Georgetown provides numerous global education opportunities through the Georgetown Study Abroad Program and Global Initiatives that allow students to cultivate a global mindset while learning and serving the common good.
Susannah Dibble (SFS’18), who majored in international politics in Georgetown’s School of Foreign Service, received the Fulbright-Schuman grant, which allows recipients to live and work in countries within the European Union.
She is spending nine months splitting her time between Brussels, Belfast and Bilbao, Spain, as she researches the role of the European Union as a peacemaker within its own borders.
“Writing my international politics thesis really prepared me to undertake my own independent research through Fulbright,” says Dibble, who will attend Georgetown Law in the fall. “The support I received from my seminar and cohort were invaluable and the process allowed me to have independence in exploring an area that I had discovered an interest in through other classes.”
Lauren Tuckley, senior associate director of the Georgetown Office of Fellowships, Awards and Resources (GOFAR), and Laura Perille, GOFAR associate director, worked with this year’s recipients as they prepared their Fulbright applications.
“Our No. 1 ranking serves as a testament to the educational commitment we make to our students and alumni – informed by our Jesuit heritage – that seeks to form agents of change,” Tuckley says. “I am simply honored to work with such exceptionally talented students in applying for the Fulbright program.”
Emi Koch (C’12) became Georgetown’s first Fulbright-National Geographic Digital Storytelling Fellow last year. She is exploring the impacts of low fish-availability on the social and ecological well-being of Vietnamese fish-dependent communities.
“I interview small-scale fishery actors and facilitate participatory photography workshops for fishermen, women involved in post-harvest sub-sectors and their children to share how fishery scarcity in concert with environmental stresses undermine their quality of life,” says Koch, whose nonprofit focuses on the work she’s doing in Vietnam.
She founded Beyond the Surface International while studying psychology in Georgetown College.
“Georgetown believed in my wild ideas and helped shape them for success,” she adds.

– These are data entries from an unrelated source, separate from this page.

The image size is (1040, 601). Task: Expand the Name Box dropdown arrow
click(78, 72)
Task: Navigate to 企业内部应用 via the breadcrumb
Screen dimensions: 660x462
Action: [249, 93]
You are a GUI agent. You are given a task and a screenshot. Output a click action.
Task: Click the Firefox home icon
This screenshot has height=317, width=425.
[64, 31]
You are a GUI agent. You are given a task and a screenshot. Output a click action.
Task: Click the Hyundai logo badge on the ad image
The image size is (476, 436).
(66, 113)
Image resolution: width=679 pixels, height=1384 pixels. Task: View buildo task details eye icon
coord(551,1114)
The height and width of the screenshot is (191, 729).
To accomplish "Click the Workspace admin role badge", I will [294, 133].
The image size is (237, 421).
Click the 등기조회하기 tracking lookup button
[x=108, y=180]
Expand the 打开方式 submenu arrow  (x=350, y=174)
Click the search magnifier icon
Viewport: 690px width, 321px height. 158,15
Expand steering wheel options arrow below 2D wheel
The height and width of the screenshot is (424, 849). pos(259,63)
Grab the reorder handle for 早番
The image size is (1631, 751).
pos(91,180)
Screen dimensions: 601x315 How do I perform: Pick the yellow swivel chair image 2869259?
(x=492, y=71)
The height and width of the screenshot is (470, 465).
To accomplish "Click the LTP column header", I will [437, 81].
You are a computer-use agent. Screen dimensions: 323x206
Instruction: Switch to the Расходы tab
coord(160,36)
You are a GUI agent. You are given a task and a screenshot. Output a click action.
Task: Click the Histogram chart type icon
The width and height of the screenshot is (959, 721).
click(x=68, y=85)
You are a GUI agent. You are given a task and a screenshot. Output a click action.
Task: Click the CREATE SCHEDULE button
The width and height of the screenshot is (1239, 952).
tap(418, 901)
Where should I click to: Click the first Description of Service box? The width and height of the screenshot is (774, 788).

Douglas McKnight (G’20), a graduate student pursuing his Ph.D. in German at Georgetown, says applying for the Fulbright has always been a part of his graduate plans, but that this became clearer after spending this past summer as a graduate research fellow at the U.S. Holocaust Memorial Museum.
“I knew that I wanted to continue the research I did at the museum abroad in Austria,” he says. “My Fulbright experience will improve my overall dissertation product, and gave me the opportunity to meet people I would never have met before. The experience also helped me grow my professional academic network with scholars in Austria.”
McKnight says pursuing a Fulbright proved to be rigorous, but the feedback and encouragement he received made all the difference.
“My advisor believed in me the whole time I was going through the process,” he recalls of his German professor Katrin Seig. “Having someone who believes in your work is important for this.”